-- Exercise directions --
Locate each row below that contains the word "Open" and copy those rows in full. Case counts.
=== Provided information ===
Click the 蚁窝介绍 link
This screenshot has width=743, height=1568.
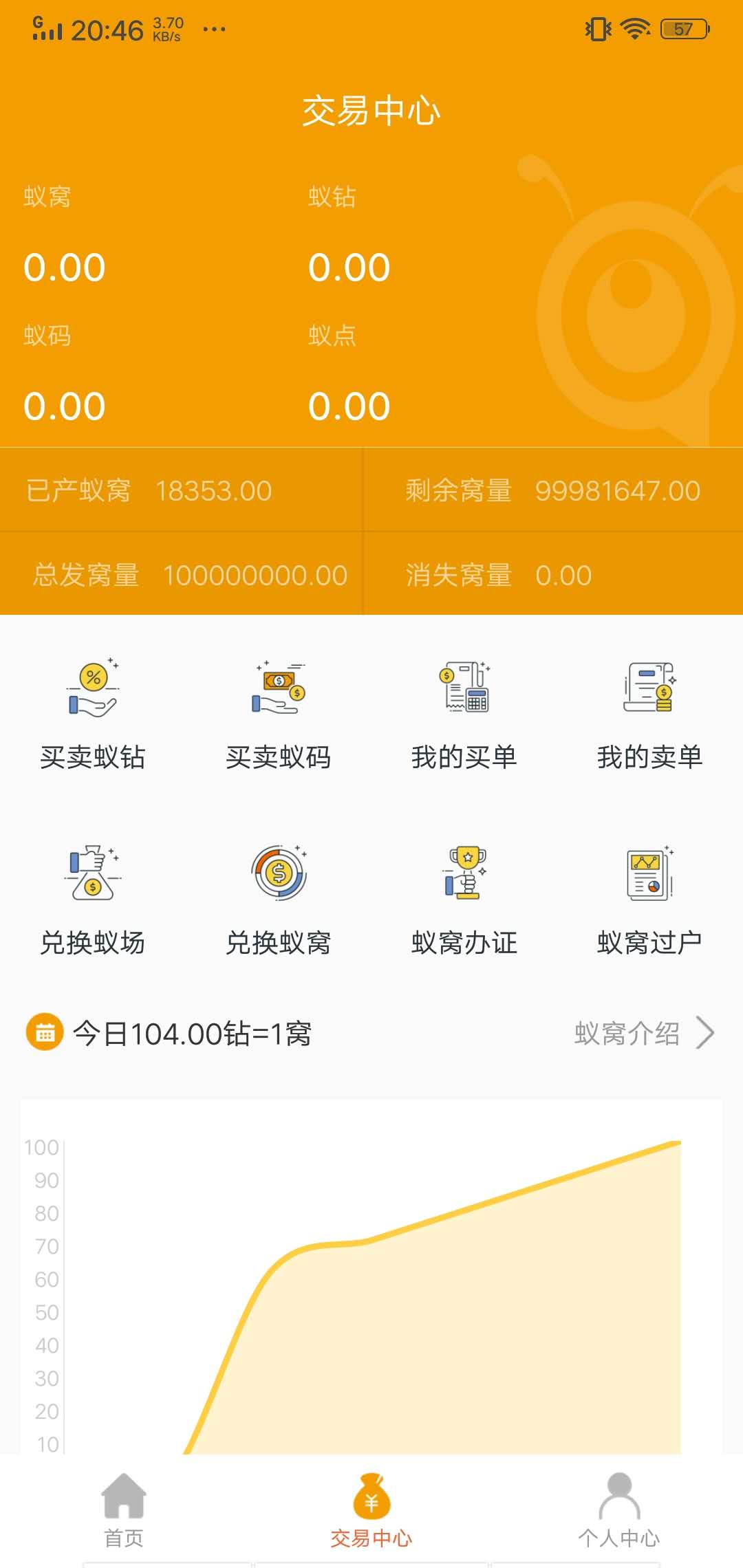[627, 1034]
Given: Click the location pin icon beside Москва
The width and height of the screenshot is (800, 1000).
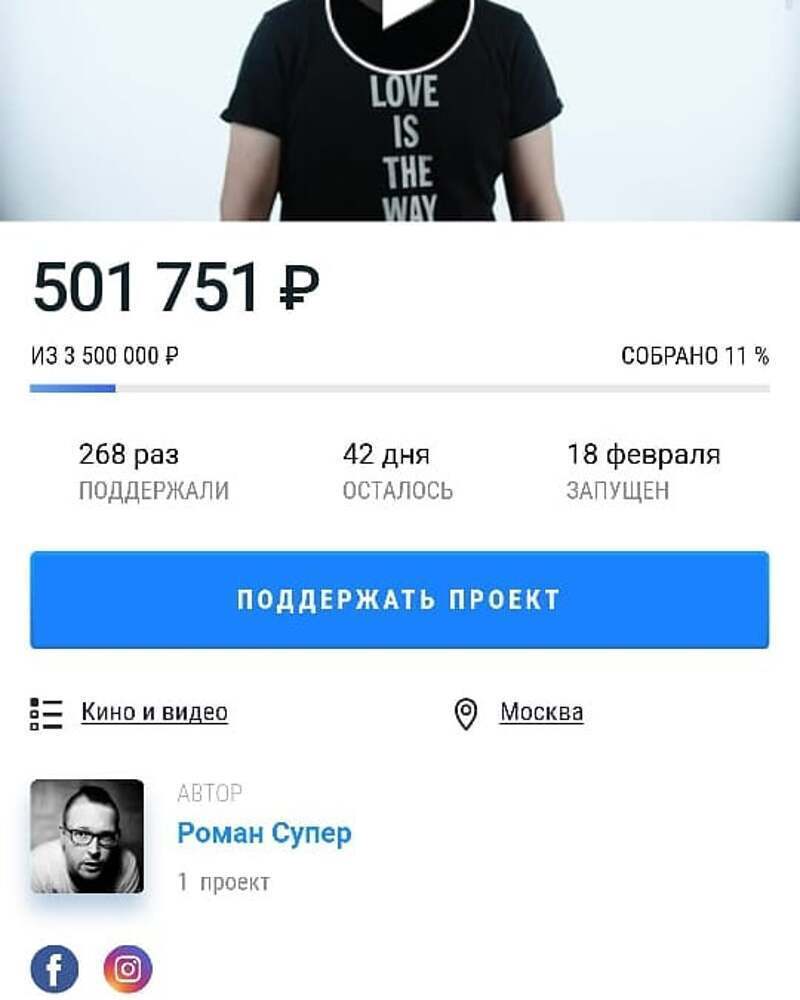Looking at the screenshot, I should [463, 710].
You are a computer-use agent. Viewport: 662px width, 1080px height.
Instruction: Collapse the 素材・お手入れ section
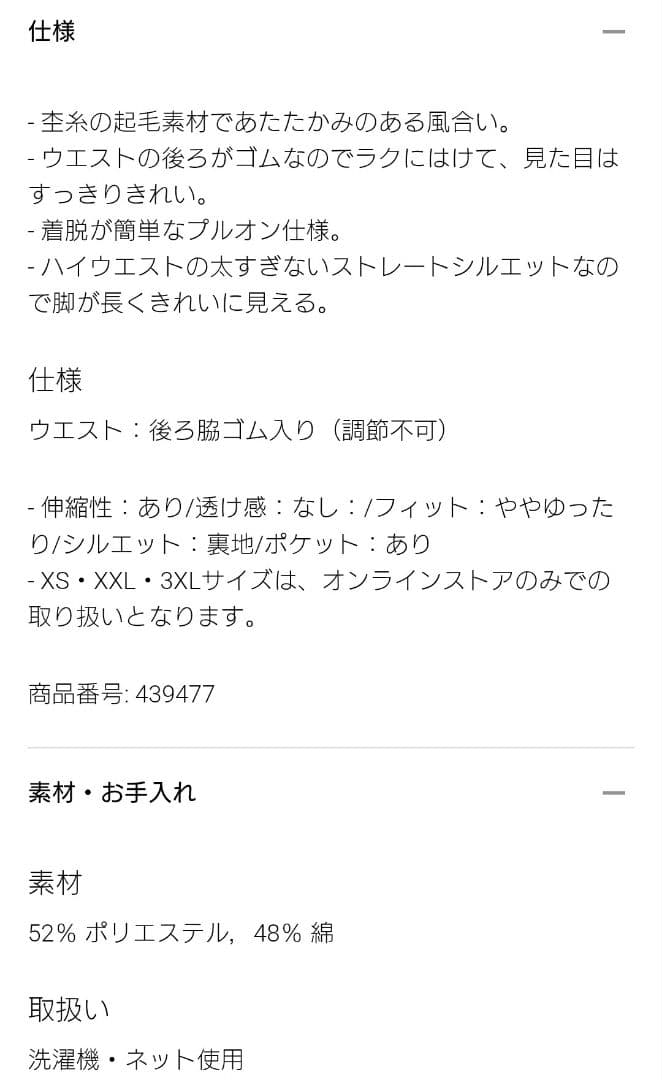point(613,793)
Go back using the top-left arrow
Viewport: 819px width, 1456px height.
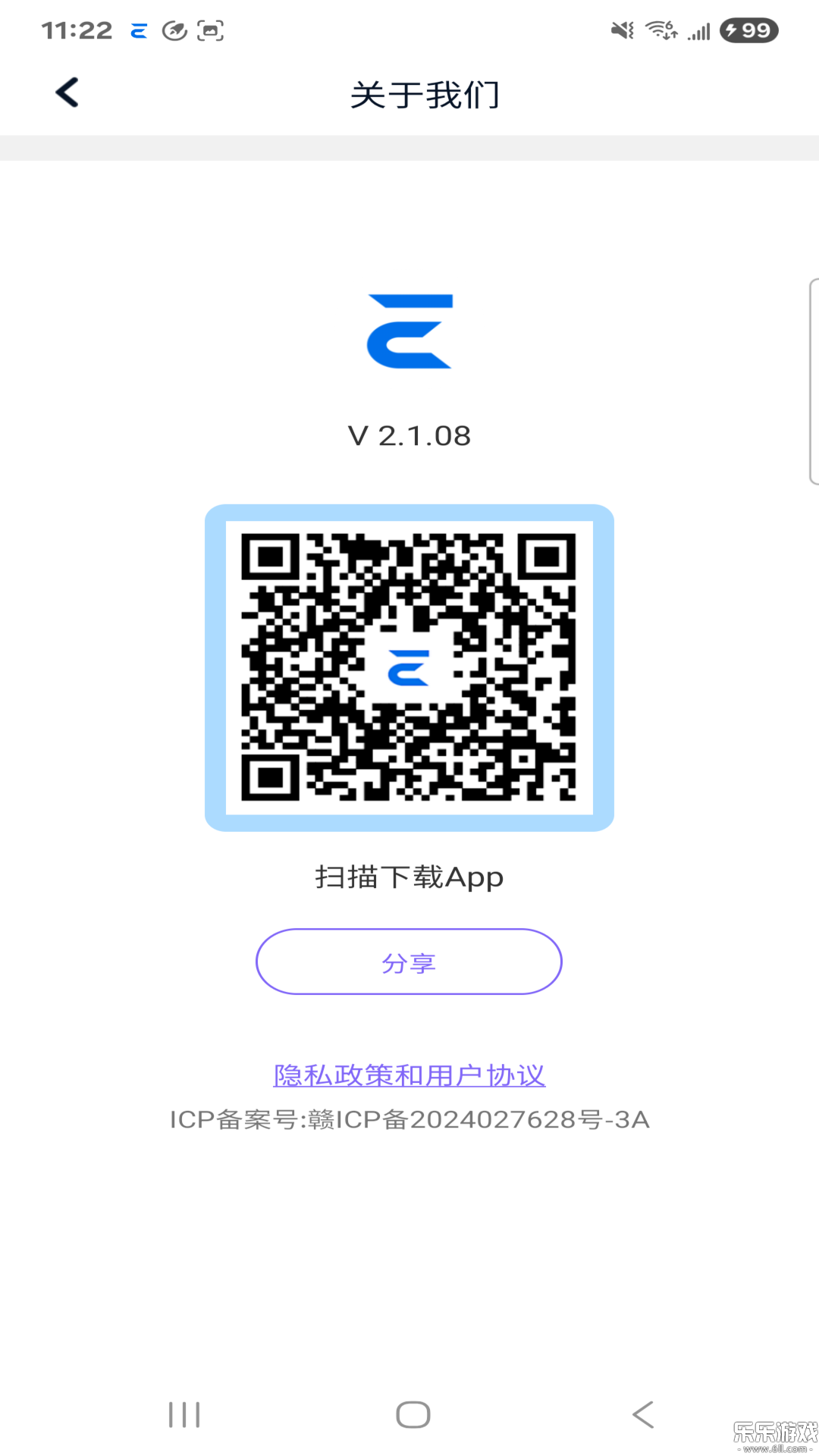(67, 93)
===
=== Provided information ===
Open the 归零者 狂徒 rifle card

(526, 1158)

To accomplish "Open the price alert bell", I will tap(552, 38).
===
-- Answer for this exercise --
Open the 归零者 狂徒 rifle card
To accomplish "Open the price alert bell", I will tap(552, 38).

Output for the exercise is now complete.